At Stonyhurst he read a good deal of Latin and of English literature, and acquired a taste for writing Latin verse.  He always looked back on his education there with satisfaction, and in after-life often went to visit the college.  Throughout life he never drank wine, and this fortunate habit was the result of the good advice of one of his teachers:—

“My master was Father Clifford, a first cousin of the noble lord of that name.  He had left the world, and all its alluring follies, that he might serve Almighty God more perfectly, and work his way with more security up to the regions of eternal bliss.  After educating those entrusted to his charge with a care and affection truly paternal, he burst a blood-vessel, and retired to Palermo for the benefit of a warmer climate.  There he died the death of the just, in the habit of St. Ignatius.

WRITTEN EXERCISE A
Set down the entire passage about the author's schooling at Stonyhurst, reproducing every word and mark of punctuation.
WRITTEN EXERCISE B
List every line in the rows below that contains the word "menu".

RECORD LIST
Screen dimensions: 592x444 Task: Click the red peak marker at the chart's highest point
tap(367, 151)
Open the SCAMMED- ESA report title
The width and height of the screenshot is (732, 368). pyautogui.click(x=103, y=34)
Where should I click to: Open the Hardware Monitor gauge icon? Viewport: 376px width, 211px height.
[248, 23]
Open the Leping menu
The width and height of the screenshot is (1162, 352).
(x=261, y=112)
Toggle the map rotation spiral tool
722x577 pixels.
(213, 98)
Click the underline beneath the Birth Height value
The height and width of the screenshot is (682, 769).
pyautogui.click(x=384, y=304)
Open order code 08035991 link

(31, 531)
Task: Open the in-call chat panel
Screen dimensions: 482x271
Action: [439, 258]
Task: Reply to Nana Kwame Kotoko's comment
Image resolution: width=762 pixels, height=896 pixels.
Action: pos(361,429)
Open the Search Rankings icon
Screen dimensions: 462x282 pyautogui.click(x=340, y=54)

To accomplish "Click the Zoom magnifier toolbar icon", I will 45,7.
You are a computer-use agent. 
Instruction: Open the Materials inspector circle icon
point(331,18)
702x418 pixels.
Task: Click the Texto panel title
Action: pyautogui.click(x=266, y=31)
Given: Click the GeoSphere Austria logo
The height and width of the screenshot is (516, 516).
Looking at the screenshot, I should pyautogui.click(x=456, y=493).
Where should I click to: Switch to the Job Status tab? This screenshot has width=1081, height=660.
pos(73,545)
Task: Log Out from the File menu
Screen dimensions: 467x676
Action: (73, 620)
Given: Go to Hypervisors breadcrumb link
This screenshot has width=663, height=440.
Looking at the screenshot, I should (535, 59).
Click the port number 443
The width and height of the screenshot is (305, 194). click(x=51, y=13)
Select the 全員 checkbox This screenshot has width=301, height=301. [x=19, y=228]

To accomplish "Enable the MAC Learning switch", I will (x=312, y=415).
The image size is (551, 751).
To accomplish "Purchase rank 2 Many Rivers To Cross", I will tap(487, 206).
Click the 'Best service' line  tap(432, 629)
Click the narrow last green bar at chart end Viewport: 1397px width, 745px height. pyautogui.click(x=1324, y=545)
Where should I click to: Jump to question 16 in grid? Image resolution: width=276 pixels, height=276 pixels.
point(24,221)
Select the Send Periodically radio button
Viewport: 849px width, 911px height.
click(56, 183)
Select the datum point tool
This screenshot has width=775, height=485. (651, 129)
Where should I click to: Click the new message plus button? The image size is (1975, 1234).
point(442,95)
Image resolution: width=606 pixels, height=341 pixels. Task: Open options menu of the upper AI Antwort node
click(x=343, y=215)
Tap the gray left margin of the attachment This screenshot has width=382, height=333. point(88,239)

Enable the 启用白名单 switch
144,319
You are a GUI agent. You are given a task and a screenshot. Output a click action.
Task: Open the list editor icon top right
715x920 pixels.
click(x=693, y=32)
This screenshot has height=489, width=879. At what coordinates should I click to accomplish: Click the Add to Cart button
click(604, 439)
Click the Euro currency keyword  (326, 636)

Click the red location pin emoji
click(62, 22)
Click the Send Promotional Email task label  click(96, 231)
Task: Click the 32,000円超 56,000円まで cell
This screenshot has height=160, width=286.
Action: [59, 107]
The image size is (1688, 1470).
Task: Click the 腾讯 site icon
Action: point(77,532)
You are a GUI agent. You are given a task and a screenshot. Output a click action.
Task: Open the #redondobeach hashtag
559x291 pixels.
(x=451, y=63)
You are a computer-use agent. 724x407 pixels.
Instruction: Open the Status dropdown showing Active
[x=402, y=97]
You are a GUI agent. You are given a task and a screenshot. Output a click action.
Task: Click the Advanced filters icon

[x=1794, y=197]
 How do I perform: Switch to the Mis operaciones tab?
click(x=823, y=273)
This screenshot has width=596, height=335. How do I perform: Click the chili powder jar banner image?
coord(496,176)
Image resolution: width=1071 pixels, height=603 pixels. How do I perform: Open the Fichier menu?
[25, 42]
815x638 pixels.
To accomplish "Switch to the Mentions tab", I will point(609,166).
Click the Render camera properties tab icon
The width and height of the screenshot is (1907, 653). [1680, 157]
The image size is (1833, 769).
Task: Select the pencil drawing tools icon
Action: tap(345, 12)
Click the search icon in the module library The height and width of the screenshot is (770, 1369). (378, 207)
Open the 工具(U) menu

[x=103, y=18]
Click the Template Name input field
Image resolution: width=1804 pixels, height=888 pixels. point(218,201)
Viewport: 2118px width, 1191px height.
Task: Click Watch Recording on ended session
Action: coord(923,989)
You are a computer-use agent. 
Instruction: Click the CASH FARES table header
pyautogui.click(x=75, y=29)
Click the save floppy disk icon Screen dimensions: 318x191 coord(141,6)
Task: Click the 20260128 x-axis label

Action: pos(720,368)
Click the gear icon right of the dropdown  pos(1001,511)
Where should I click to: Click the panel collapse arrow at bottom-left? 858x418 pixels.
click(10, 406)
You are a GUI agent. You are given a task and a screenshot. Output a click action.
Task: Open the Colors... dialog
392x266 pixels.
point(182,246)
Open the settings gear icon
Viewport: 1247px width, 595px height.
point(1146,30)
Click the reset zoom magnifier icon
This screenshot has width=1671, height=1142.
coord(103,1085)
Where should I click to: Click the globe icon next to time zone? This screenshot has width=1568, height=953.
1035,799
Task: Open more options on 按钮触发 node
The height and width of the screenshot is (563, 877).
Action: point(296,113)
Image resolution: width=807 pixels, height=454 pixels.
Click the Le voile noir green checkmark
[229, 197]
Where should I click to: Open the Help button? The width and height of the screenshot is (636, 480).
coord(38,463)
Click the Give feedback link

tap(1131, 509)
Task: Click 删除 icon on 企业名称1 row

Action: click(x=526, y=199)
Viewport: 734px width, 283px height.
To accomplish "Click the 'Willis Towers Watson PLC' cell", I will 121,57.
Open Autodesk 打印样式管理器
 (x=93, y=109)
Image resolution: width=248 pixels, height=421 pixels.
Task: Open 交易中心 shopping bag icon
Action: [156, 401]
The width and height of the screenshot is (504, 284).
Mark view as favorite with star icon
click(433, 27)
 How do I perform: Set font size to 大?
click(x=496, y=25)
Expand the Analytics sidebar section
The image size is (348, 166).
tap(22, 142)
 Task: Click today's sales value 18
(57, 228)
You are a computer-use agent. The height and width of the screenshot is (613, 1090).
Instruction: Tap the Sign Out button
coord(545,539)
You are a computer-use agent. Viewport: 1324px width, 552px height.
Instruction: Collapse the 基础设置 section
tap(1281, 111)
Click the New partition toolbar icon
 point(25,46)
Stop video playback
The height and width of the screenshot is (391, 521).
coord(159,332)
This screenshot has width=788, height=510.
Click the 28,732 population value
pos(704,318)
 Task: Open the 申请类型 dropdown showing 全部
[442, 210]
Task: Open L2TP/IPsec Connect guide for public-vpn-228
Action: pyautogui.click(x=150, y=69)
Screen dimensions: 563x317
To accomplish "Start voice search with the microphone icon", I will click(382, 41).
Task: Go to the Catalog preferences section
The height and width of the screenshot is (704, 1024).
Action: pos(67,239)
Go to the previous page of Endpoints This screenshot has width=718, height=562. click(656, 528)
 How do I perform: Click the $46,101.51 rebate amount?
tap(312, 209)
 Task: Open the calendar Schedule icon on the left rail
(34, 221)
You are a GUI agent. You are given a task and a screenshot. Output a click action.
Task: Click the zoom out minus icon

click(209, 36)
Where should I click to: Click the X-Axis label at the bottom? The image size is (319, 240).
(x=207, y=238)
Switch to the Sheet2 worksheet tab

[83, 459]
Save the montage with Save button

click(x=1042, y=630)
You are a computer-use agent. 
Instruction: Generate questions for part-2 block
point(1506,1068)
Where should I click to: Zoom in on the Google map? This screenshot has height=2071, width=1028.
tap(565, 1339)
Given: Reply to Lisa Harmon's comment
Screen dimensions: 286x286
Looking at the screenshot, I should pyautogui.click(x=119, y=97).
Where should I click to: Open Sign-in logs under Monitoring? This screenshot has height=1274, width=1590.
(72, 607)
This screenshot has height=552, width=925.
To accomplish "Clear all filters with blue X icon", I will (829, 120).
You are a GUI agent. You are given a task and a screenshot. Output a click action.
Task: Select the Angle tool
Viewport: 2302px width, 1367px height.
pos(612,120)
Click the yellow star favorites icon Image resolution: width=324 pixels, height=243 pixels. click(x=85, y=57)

WORKED ANSWER A
At Stonyhurst he read a good deal of Latin and of English literature, and acquired a taste for writing Latin verse.  He always looked back on his education there with satisfaction, and in after-life often went to visit the college.  Throughout life he never drank wine, and this fortunate habit was the result of the good advice of one of his teachers:—

“My master was Father Clifford, a first cousin of the noble lord of that name.  He had left the world, and all its alluring follies, that he might serve Almighty God more perfectly, and work his way with more security up to the regions of eternal bliss.  After educating those entrusted to his charge with a care and affection truly paternal, he burst a blood-vessel, and retired to Palermo for the benefit of a warmer climate.  There he died the death of the just, in the habit of St. Ignatius.

WORKED ANSWER B
Open the Leping menu
Task: Log Out from the File menu
Image resolution: width=606 pixels, height=341 pixels. Task: Open options menu of the upper AI Antwort node
Image resolution: width=1071 pixels, height=603 pixels. How do I perform: Open the Fichier menu?
Open the 工具(U) menu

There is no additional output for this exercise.